Tous les ans, pour la fête patronale de Furcy, en l’occurrence la Saint Michel Archange, les amis du Président [Magloire] faisaient chercher un groupe musical « La Boule de Feu » [le même chaque année], qui avait pour mission d'assurer l’animation de cette fête champêtre. C’était le règne du geste large, où l’administration en place ne lésinait pas pour les débours, et naturellement, la fête de Furcy figurait en lettres rouges chez le maestro de l’orchestre, en tête de son budget annuel. A la fin du bal, l’un des chambellans faisait signe au chef d’orchestre qu’il pouvait arrêter de jouer, et vienne toucher son salaire. Laissant dehors ses musiciens, il entrait seul pour prendre l’argent, puis avant de ressortir, en faisait deux parts : l’une qu’il enfouissait dans sa poche, et l’autre, qu’il distribuerait à ses partenaires en ressortant.
Le partage n’était jamais équitable certes, mais quand on y pense, il n’était pas donné à tout le monde de jouer pour le chef de l’Etat !
Cette année-là, personne n’étant venu chercher l’orchestre pour des raisons qu’on ignore, le maestro alla donc proposer à un chauffeur de taptap qu’il transporte son groupe là-haut, moyennant paiement après que le Président lui aurait payé sa journée.
Réticent pour le principe, le chauffeur lui dit que ceci s’appelait vendre la peau de l’ours avant de l’avoir tué! Mais l’autre jurait qu’il savait ce qu’il faisait, et promit la somme de mille gourdes, en paiement du transport, une fortune à l’époque !
A ce prix-là, le propriétaire du véhicule fut d’accord …

Bref, les voilà partis, les cuivres bien astiqués, brillant comme de l’or, et pour ne pas perdre de temps, notre orchestre s’était mis à répéter les meilleurs morceaux de son répertoire durant le trajet: "--An ba pon pawa, sé la Kanson Fè rété..." etc., des titres que le président réclamait lui-même chaque année ! A l’orée du hameau de Furcy, il y avait certes un peu d’animation autour de l’église, mais rien toutefois qui pût présager qu’un chef d’Etat viendrait à la fête cette année.

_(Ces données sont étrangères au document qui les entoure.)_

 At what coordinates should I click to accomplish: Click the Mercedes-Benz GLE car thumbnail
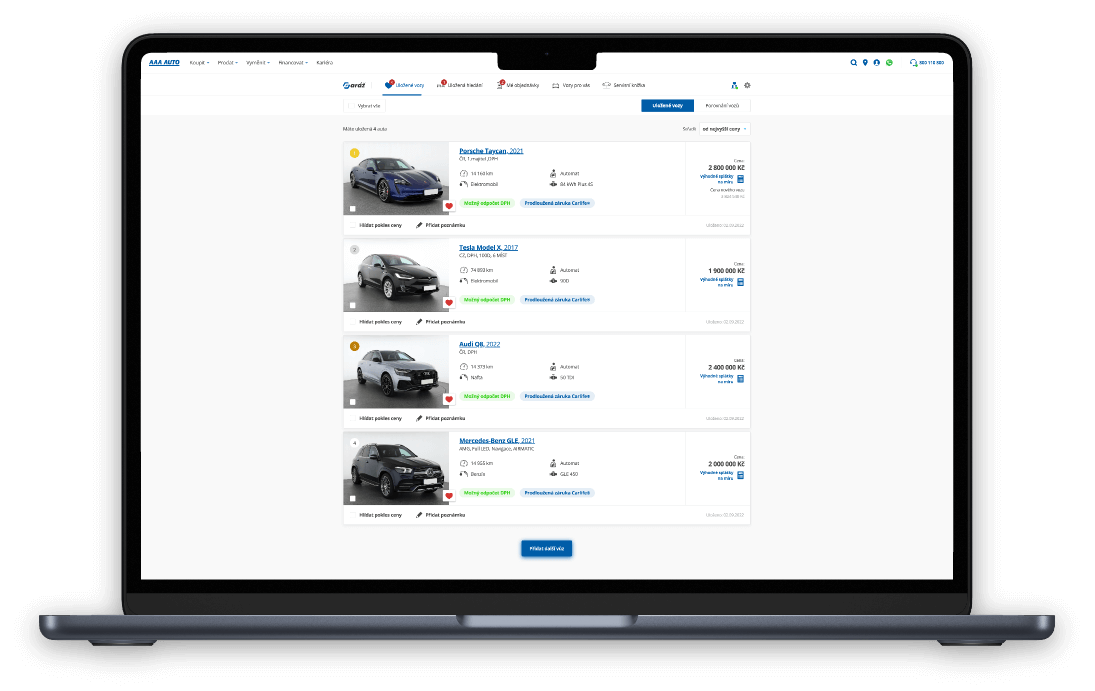(x=396, y=468)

Il était visible que le maestro était dans ses petits souliers, et à chaque bourdonnement de moteur qu’il entendait dans le lointain, le pauvre tendait le cou [et l’oreille] vers la route en lacets, mais tout comme sœur Anne, il ne voyait rien venir … Le propriétaire du taptap ne se donnant pourtant pas pour vaincu, allait proposer, à son tour, un marché au maestro :

« --Il y a ma fille ainée qui se marie ce soir, or je suis très embarrassé de ne pas pouvoir lui offrir un orchestre pour sa réception. Venez donc jouer chez moi, et nous serons quittes ! Qu’en dites-vous ?"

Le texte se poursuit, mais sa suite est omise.